Sou ainda de uma geração que
fazer um curso de datilografia era requisito básico na formação
de quem estava entrando no mercado de trabalho, talvez seja eu
da última geração que fez este tipo de curso.
Também fiz lições em alguns
cadernos de caligrafia, para aprender a escrever em linhas
retas, respeitando as margens, parágrafos, tudo para que o texto
saísse bonito.
Os cursos de datilografia e os
cadernos de caligrafia não devem nem mais existir, assim como
está acontecendo com as cartas.
A carta tem um charme, um
encantamento que provavelmente um e-mail nunca terá.
Escrever uma carta tem todo um
ritual: escolher o papel e a caneta, caprichar na letra e na
mensagem, dobrar o papel com cuidado antes de colocar no
envelope preenchido, selar, postar... e depois? Depois o
destinatário faz o mesmo ritual, afinal, estamos aguardando
ansiosos pelo chamado do carteiro: “Correioooo!”.
Uma carta é tudo isso e muito
mais: retrata a letra da pessoa, a personalidade, o cheiro, e
até as imperfeições são bonitas. Coisas que não são possíveis ao
frio e-mail, todo formatadinho, escrito em Arial 12.
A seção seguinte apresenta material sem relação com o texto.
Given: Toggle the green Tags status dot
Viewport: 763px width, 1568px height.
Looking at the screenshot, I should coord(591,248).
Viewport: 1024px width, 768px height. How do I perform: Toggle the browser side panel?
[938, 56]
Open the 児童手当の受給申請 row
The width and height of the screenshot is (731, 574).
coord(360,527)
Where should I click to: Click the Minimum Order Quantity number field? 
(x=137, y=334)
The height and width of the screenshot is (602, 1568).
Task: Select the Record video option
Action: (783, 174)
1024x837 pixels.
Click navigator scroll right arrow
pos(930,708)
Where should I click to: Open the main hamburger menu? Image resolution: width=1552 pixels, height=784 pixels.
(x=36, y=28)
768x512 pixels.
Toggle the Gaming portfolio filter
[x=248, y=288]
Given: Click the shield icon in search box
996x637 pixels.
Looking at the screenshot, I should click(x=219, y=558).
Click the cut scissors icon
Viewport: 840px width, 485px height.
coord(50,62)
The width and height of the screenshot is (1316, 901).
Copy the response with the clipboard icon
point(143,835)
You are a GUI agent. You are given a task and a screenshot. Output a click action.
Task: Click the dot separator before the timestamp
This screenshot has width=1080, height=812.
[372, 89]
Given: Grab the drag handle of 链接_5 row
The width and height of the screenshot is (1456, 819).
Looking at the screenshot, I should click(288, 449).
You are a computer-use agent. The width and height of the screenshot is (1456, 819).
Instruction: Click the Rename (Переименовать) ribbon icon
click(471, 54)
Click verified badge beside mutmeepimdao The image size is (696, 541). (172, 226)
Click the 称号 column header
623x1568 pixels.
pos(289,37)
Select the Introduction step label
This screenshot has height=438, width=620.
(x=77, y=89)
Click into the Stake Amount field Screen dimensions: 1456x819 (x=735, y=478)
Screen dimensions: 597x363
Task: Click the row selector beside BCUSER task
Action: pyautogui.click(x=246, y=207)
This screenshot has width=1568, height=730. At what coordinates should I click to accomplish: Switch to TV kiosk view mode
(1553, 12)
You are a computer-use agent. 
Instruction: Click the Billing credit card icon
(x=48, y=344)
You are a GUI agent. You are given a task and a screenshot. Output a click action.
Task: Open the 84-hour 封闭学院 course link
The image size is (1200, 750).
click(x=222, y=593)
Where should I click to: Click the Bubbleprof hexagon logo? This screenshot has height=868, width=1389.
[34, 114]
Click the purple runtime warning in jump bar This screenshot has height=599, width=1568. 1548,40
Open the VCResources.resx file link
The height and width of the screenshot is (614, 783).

A tecnologia é maravilhosa, hoje
escrevo meus textos sem a preocupação de errar a palavra, mas se
errar o corretor ortográfico irá tracejá-la com uma linha
vermelha, e se eu não souber escrever uma carta os modelos do
Word ensinam até onde colocar a saudação. Todos estes recursos
escritores como Machado de Assis, Érico Veríssimo, Eça de
Queiroz, jamais imaginariam um dia existirem, eles que escreviam
e reescreviam seus livros, até chegarem ao ponto desejado.
Sou de uma geração de transição,
da máquina de escrever ao computador, do orelhão de fichas ao
celular, do LP ao CD, de brincar de vôlei e pega-pega com as
crianças na rua ao vídeo game solitário, da carta ao e-mail.
Talvez eu seja muito jovem para
dar conselhos, então vou tomar emprestado um de Brás Cubas,
personagem de Machado de Assis, que sabia bem o valor de uma
carta: “(...) abria-as todas,
li-as uma a uma, e recompunha o pretérito... Leitor ignaro, se
não guardas as cartas da juventude, não conhecerás um dia a
filosofia das folhas velhas, não gostarás o prazer de ver-te, ao
longe, na penumbra, com um chapéu de três bicos, botas de sete
léguas e longas barbas assírias, a bailar ao som de uma gaita
anacreôntica. Guarda as tuas cartas da juventude!
Ou, se
te não apraz o chapéu de três bicos, empregarei a locução de um
velho marujo (...) direi que, se guardares as cartas da
juventude, acharás ocasião de "cantar uma saudade". “.